*** Opening Data ***
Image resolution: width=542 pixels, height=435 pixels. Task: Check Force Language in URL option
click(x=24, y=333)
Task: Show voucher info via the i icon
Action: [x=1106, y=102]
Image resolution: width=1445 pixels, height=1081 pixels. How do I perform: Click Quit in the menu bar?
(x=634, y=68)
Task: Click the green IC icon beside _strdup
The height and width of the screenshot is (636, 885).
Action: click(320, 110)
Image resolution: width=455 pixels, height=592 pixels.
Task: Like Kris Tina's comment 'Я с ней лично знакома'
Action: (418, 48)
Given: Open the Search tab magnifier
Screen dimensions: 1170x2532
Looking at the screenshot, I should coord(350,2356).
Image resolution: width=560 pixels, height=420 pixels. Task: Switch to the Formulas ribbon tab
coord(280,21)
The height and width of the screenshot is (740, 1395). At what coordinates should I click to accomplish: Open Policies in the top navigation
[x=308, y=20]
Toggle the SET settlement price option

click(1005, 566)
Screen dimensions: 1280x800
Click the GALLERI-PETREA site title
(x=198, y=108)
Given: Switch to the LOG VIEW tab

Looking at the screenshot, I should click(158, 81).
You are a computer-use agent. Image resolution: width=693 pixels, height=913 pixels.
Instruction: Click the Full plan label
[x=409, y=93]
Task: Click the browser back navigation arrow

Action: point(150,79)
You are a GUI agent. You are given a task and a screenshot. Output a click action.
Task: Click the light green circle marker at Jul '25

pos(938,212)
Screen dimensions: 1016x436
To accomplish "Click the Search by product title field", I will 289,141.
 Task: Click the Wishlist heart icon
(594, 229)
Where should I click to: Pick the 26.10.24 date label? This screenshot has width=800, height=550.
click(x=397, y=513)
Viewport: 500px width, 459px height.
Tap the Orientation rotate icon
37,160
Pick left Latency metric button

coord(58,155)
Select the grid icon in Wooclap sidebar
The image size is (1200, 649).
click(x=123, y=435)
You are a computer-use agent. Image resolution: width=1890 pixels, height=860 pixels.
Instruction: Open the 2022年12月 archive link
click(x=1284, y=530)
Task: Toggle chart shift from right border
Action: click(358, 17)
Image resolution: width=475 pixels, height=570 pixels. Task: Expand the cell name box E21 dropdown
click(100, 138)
*** Closing Data ***
### Exercise directions
With "Search" as the string to match, show every line of the entries above that has it.

### Finished exercise
Given: Open the Search tab magnifier
To accomplish "Click the Search by product title field", I will 289,141.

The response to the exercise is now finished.